In its monthly Wheat Outlook report on Monday, the USDA’s Economic Research Service (ERS) stated that, “The U.S. season-average farm price (SAFP) for 2022/23 is projected to reach a record $10.75 per bushel, supported by tight domestic stocks.
“In 2021/22, stock levels declined due to drought conditions in key Hard Red Spring, Durum, and White wheat production areas, which contributed to the smallest U.S. crop since 2002/03. For 2022/23, slightly larger production is projected compared to the previous year but this would still be the second lowest in the last 20 years based on pervasive drought in major Hard Red Winter growing areas.”
Even with domestic use and exports projected down from the previous year, ending stocks are forecast to decline once again
Turning to global production prospects, ERS noted that, “Global wheat production in 2022/23 is projected to be short of the 2021/22 record at 774.8 million metric tons (MT). While Canada and Russia are projected to rebound from their 2021/22 production declines, Ukraine and Australia are forecasted below their record 2021/22 production.
“The United States is also projected to rebound from last year’s drought-reduced production in spring wheat, but higher expected abandonment for winter wheat this year could limit the expansion.”
With respect to trade, the Outlook explained that, “Despite high wheat prices, high consumption demand leads to higher trade year (July/June) imports in 2022/23 at a record 201.2 million MT, up 3.7 million year-over-year. Trade year exports for 2022/23 are projected at a record 205.3 million MT, up 3.7 million from 2021/22.”
The Outlook added that, “In 2022/23, a draw down in global ending stocks is forecasted (down 5 percent from 2021/22) as consumption exceeds production. Major exporters’ ending stocks are projected 10 percent lower than 2021/22 and would be the lowest since 2012/13 at 54.5 million MT.”
“Ending stocks in Ukraine are projected at 6.0 million MT despite smaller production as exports are expected to be logistically constrained due to the current war with Russia.
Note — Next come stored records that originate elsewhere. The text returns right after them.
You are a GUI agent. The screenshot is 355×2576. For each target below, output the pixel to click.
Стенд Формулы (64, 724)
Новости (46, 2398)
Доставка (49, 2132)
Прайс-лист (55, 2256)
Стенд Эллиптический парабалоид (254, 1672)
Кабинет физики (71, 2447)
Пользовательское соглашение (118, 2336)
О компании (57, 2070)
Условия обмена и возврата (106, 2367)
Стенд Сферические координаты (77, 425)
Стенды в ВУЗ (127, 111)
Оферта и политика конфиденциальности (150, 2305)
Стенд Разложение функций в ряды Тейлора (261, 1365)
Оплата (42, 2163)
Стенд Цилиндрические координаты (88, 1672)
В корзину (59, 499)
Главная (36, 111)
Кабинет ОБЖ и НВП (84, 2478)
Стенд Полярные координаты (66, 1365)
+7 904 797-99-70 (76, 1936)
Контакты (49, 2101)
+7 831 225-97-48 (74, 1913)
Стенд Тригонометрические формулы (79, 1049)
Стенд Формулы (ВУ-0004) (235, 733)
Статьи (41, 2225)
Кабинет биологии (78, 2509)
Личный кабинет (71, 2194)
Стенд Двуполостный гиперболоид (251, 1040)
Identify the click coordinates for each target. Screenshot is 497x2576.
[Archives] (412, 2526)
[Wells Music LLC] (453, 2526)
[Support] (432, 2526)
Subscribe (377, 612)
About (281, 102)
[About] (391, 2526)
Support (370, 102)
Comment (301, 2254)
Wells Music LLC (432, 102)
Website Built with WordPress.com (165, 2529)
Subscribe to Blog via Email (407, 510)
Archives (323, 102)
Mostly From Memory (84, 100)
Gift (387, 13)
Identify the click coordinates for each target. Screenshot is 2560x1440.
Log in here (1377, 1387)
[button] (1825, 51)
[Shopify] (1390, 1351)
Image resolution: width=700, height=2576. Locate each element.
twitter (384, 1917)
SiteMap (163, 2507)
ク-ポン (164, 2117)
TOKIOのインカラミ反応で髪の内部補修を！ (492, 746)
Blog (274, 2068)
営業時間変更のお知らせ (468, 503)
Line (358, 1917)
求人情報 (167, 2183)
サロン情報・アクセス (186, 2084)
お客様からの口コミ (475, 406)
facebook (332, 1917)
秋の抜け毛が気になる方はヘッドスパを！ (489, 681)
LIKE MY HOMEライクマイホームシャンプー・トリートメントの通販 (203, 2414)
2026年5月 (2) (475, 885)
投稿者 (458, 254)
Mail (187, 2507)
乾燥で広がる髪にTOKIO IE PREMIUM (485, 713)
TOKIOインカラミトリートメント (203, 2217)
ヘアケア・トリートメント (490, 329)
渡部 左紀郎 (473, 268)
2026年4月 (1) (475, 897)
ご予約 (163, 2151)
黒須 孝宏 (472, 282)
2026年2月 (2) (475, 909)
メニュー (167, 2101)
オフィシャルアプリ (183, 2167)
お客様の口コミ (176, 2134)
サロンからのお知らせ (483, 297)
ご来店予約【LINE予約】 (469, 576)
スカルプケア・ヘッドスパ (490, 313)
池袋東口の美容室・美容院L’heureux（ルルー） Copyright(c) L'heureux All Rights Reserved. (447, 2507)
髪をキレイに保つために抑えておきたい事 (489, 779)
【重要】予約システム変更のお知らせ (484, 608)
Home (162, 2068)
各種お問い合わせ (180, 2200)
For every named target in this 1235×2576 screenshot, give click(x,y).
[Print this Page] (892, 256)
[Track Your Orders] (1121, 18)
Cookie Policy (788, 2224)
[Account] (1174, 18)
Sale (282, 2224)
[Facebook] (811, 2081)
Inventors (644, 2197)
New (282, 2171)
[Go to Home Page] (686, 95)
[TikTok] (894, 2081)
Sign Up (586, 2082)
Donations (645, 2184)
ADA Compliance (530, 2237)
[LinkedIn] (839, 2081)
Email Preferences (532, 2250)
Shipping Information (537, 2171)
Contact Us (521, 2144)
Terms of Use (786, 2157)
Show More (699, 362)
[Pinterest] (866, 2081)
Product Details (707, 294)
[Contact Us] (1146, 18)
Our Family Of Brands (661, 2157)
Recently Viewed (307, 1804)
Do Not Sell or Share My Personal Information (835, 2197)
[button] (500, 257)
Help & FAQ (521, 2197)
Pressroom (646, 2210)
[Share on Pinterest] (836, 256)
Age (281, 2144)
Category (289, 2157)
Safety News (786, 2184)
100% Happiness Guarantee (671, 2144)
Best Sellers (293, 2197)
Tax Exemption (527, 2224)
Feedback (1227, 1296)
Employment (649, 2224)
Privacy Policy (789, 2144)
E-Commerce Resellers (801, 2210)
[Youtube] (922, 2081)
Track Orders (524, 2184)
This is short of Ukraine’s record stock level in 1993/94 at 7.6 million MT,” according to ERS.
Meanwhile, Reuters writer P.J. Huffstutter reported yesterday that, “Chicago wheat futures rallied on Tuesday, even after India said it would allow overseas wheat shipments awaiting customs clearance, as traders focused on an unrelenting question roiling global prices: Where will the world get its grain?”
The Reuters article stated that, “Wheat also received support from a U.S. Department of Agriculture report late Monday, indicating worsening condition of the U.S. winter crop, deepening worries about supply in an already-tight market.
“The USDA rated 27% of the U.S. winter wheat crop in good to excellent condition, down 2 percentage points from the previous week and below analysts’ expectations, while spring wheat was 39% planted, below expectations of 43%.”